If you can work within the confines of [b], you wouldn't need to
always be online.

Just to amplify this: for our internal use we care a lot about
disconnected usage working.  So it is not like we have forgotten about
this use case.

We might also add a part [c] with explicit commands to back-fill or
alter your incomplete view of the ODB

Agreed, this will be a nice thing to add.

[...]
At its core, my idea was to use the object store to hold markers for the
'not yet fetched' objects (mainly trees and blobs).
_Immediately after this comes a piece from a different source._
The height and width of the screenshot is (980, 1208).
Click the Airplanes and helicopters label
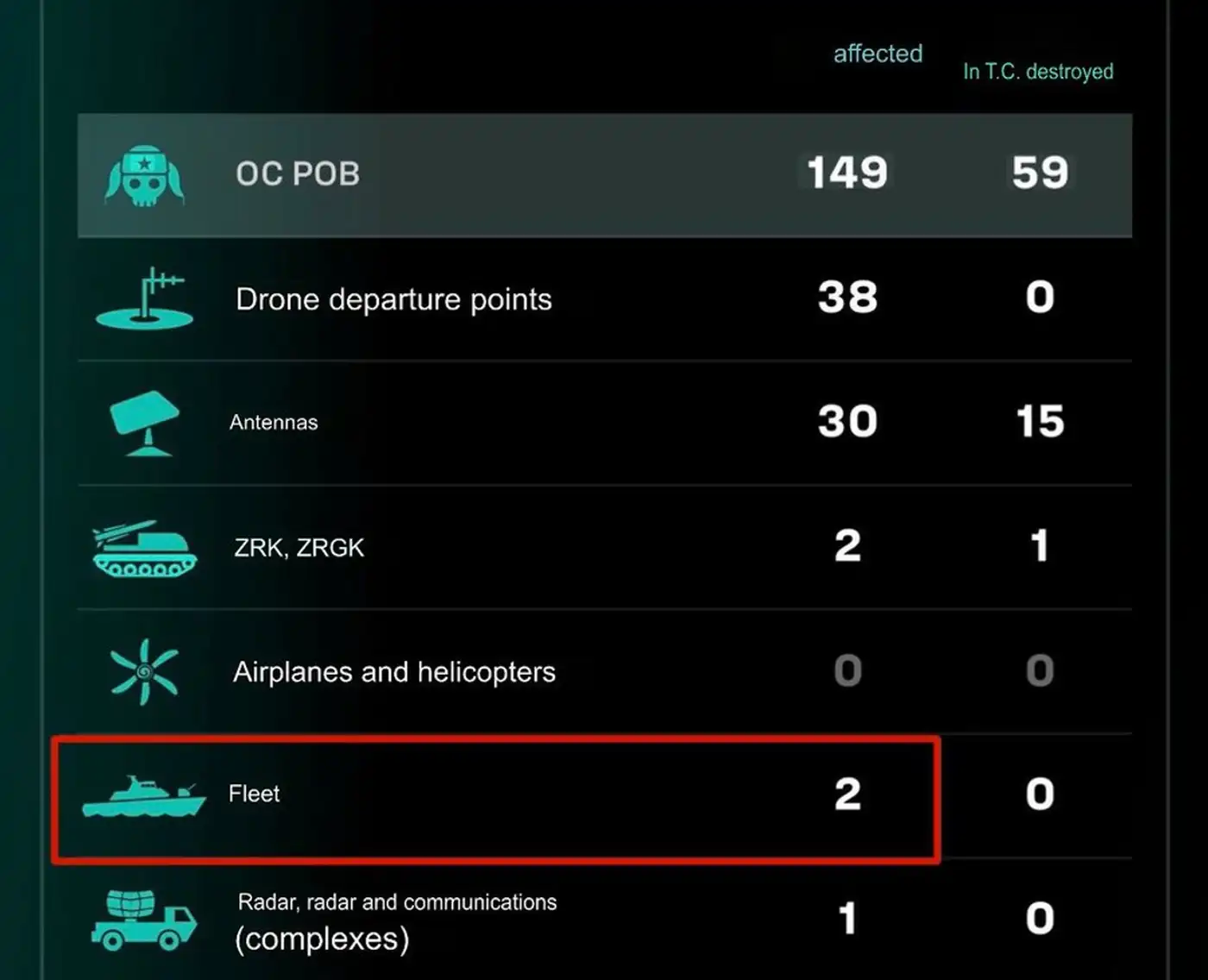tap(394, 671)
These would be in a
known fixed format, and have the same effect (conceptually) as the
sub-module markers - they _confirm_ the oid, yet say 'not here, try
elsewhere'.

We do have something like this.  Jonathan can explain better than I, but
basically, we denote possibly incomplete packfiles from partial clones
and fetches as "promisor" and have special rules in the code to assert
that a missing blob referenced from a "promisor" packfile is OK and can
be fetched later if necessary from the "promising" remote.

The main problem with markers or other lists of missing objects is
that it has scale problems for large repos.

Any chance that we can get a design doc in Documentation/technical/
giving an overview of the design, with a brief "alternatives
considered" section describing this kind of thing?

Yeah, I'll start one.  I have notes within the individual protocol
docs and man-pages, but no summary doc.  Thanks!


E.g. some of the earlier descriptions like
  https://public-inbox.org/git/20170915134343.3814dc38@xxxxxxxxxxxxxxxxxxxxxxxxxxx/
  https://public-inbox.org/git/cover.1506714999.git.jonathantanmy@xxxxxxxxxx/
  https://public-inbox.org/git/20170113155253.1644-1-benpeart@xxxxxxxxxxxxx/
may help as a starting point.

Thanks,
Jonathan